CASO DOPING PER MIRIAM SYLLA,
FERMATA DA UN TEST IN AGOSTO
STESSO FARMACO DI CONTADOR

miriam sylla 1OLGINATE – Miriam Sylla positiva al clenbuterolo. Per questo la schiacciatrice azzurra, 22enne nata a Palermo da genitori ivoriani e cresciuta nel lecchese, non ha giocato il pre-europeo contro l’Azerbaijan e vinto 3-2. Il test che sta mettendo in difficoltà l’atleta è stato effettuato dalla federazione mondiale dopo al finale del Grand Prix il 6 agosto scorso.

La Federvolley difende la pallavolista pensando possa trattarsi di un caso di contaminazione alimentare “proprio per questo siamo in attesa di vedere le percentuali di sostanza trovate all’esame – commenta il presidente Cattaneo, che ricorda – Comunque Sylla non fu utilizzata in quella finale persa con il Brasile a Nanchino per scelta tecnica”.

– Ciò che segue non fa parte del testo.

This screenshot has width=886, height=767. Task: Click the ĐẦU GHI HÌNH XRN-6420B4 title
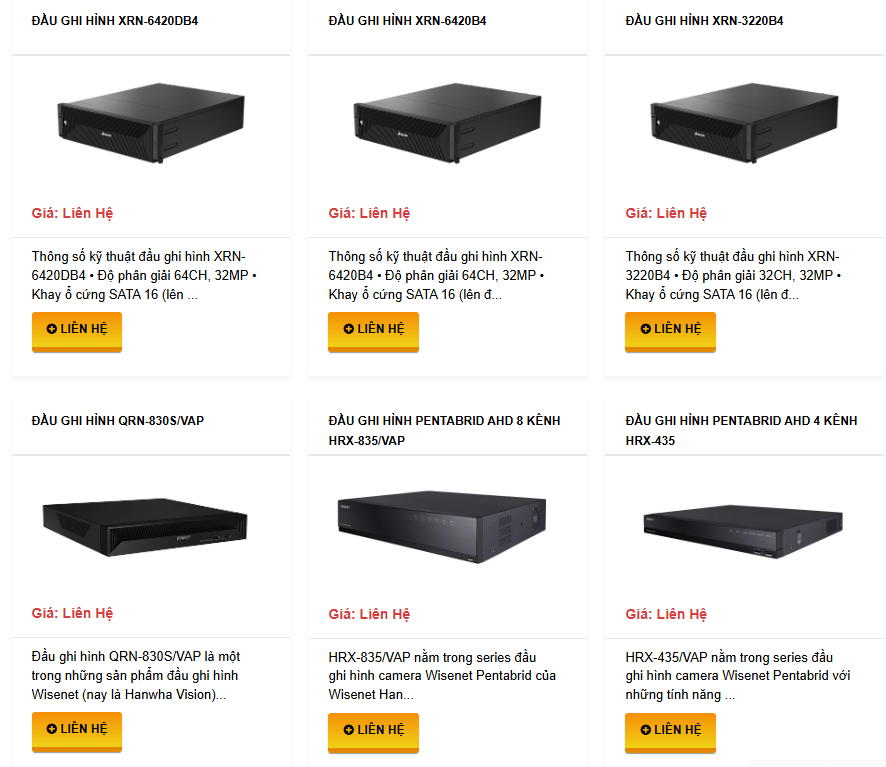pyautogui.click(x=408, y=20)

Il clenbuterolo è un farmaco farmaco β2 simpaticomimetico, ed è stato utilizzato come farmaco per migliorare le prestazioni atletiche e per i presunti effetti anabolizzanti e la riduzione del grasso sottocutaneo. Studi clinici sugli animali avevano infatti dimostrato che la molecola poteva determinare un incremento della massa muscolare, anche se studi sull’uomo non avevano potuto confermare questo aspetto.

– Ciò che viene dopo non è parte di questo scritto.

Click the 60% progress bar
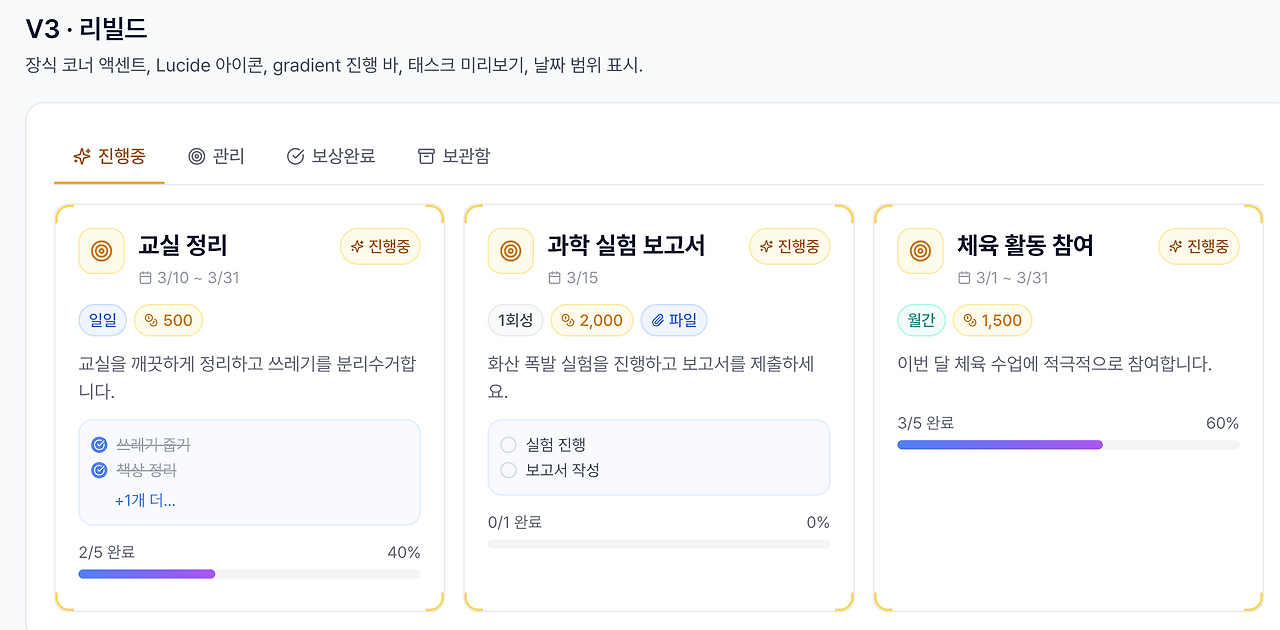Viewport: 1280px width, 630px height. (1068, 444)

Il clenbuterolo costò una squalifica di due anni al ciclista spagnolo Alberto Contador, trovato positivo al Tour de France 2010. Anche in quel caso la difesa puntò sulla contaminazione alimentare ma i giudici non credettero alla versione della grigliata con la squadra sostenendo che per quelle dosi “avrebbe dovuto mangiare una mucca intera, contaminata”.